Thursday, August 16, 2007

Almost 300 dead or missing in N Korea floods


North Korean passersby make their way through a flooded street in Pyongyang, North Korea, Tuesday, Aug. 14, 2007 , in this image made from television. Severe floods caused by days of heavy rains in North Korea have left at least 200 people dead or missing and will hamper the country's ability to feed itself for at least a year, an international aid group operating in the country said Tuesday. (AP Photo/APTN)
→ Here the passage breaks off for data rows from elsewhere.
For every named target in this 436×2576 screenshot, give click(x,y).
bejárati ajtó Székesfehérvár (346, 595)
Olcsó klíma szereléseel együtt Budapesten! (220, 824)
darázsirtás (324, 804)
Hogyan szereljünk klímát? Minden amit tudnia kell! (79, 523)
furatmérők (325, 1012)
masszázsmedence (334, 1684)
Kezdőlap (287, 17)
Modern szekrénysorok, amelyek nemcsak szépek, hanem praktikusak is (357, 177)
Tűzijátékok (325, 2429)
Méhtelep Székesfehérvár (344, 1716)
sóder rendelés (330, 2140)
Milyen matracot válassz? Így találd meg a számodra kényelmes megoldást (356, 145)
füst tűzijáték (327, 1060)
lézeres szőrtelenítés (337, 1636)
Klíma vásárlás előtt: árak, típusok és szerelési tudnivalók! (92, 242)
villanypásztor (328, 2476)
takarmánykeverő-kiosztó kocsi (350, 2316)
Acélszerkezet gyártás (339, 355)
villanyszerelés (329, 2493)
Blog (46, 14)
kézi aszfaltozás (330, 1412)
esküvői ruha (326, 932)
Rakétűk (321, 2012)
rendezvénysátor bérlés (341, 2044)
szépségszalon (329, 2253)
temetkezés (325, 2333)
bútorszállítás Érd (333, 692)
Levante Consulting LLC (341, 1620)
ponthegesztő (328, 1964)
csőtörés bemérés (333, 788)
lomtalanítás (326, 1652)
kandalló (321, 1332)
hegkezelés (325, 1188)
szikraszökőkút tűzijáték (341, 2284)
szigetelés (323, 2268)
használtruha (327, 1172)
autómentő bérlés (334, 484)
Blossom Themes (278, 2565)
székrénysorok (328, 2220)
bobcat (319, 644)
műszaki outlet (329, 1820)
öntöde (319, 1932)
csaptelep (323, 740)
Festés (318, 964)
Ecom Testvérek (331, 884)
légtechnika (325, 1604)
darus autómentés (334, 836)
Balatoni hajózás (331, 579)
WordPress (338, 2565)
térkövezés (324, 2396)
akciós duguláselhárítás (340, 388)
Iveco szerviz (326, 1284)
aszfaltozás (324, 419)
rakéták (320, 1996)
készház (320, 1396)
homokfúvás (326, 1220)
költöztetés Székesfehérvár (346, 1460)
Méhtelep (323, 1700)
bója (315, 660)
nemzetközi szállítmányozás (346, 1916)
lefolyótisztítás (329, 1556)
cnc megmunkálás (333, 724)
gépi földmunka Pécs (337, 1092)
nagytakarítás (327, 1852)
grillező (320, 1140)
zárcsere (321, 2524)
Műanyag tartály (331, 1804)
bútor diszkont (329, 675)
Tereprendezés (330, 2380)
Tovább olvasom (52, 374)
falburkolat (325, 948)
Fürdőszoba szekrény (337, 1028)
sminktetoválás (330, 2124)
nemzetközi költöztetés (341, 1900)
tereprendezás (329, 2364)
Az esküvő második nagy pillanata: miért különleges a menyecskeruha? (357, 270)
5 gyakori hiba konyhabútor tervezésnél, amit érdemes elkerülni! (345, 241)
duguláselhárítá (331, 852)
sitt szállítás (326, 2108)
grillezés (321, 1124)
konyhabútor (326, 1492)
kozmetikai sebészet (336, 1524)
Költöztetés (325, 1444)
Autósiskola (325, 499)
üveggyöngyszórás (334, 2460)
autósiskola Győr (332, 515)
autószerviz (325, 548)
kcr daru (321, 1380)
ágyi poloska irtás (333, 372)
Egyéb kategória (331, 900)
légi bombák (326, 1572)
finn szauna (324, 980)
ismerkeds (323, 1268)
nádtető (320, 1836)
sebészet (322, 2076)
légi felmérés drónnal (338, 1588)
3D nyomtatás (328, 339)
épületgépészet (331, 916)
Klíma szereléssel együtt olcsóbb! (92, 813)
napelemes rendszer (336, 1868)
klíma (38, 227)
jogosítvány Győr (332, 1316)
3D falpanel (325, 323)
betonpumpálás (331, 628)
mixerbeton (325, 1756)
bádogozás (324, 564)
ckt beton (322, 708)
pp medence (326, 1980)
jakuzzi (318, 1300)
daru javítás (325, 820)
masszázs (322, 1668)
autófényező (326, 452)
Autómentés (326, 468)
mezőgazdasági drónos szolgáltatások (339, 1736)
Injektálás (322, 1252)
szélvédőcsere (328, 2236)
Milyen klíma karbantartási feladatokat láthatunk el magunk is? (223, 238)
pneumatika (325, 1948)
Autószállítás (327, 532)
Almost 300 dead or missing in N Korea floods



Almost 300 people are dead or missing in floods in North Korea, an aid agency said, as the communist state painted a grim picture of inundated crops and homes, flooded mines and washed-out roads.
The International Federation of Red Cross and Red Crescent Societies (IFRC) said 214 were killed and 80 are missing in what it has called the worst floods to hit the impoverished country in a decade.
The acting head of the IFRC delegation in Pyongyang, Terje Lysholm, told AFP by phone that the figures - the first detailed casualty count - came from the government.
Official data says some 300,000 people are homeless and 11 per cent of the grain harvest - equivalent to some 450,000 tons - was lost in a country which already needs foreign aid to feed its people.
In the latest unusually detailed report from the reclusive state, an official broadcasting station said main roads, including one linking the capital Pyongyang to the eastern city of Wonsan, were badly damaged.
"Korean People's Army soldiers are also out in force to stage hectic struggles to restore roads," it said, as quoted by Seoul's Yonhap news agency.
Some 46,580 homes of 88,400 families were destroyed or damaged, 400 commercial plants and 20 mines were flooded and landslides cut railways in 43 places, official media said.
It said the showpiece capital was hit from August 7-11 by record rainfall which swelled the Taedong River to danger levels and left some streets under two metres of water.
Traffic, electricity and communications networks were disrupted, parks were buried under silt and the homes of 6,400 families in the city were inundated, the North's official Korean Central News Agency said.
The IFRC has said at least 100,000 hectares of farmland were inundated nationwide but it reported improved weather on Thursday (local time).
"There is no rain today and the Taedong River level has decreased a lot," Mr Lysholm said.
Food shortfall
North Korea faced a food shortfall this year of one million tonnes, or 20 per cent of its needs, even before the floods hit. It suffered a famine in the mid- to late 1990s which killed hundreds of thousands.
The World Food Program (WFP) said it has proposed an emergency program to feed 500,000 people for a month and is awaiting Pyongyang's response.
If the North approves this, the WFP will immediately launch an international appeal for funds to avoid having to cut back on its existing program, its regional spokesman Paul Risley said.
The UN agency currently feeds 750,000 people, mainly children and pregnant or nursing women, and plans to expand this to 1.9 million by next month.
Mr Risley told AFP the speed with which Pyongyang publicised damage could indicate the severity of the situation.
"Political developments may also have increased the government's willingness to work more closely with international organisations," he said, citing the North's commitment to denuclearise and the upcoming inter-Korean summit.
But some analysts say the North may have exaggerated damage to secure aid.
"North Korea in recent years has tended to exaggerate losses from natural disasters to obtain as much outside aid as possible," Professor Nam Sung-Wook of Korea University told AFP.
Lee Young-Hoon, an expert on North Korea at the central bank, could not say if damage had been exaggerated but added that flooding was largely man-made.
"Since the North reached out to the outside for help following the disasters in the mid-1990s, it has been pretty open about any damage from natural disasters, apparently being conscious of outside aid," he said.
"Much of the blame for the damage should be put on the disastrous failure in policies, especially in agriculture.
"Because of the silt from deforested mountains and terraced rice paddies, riverbeds are rising every year."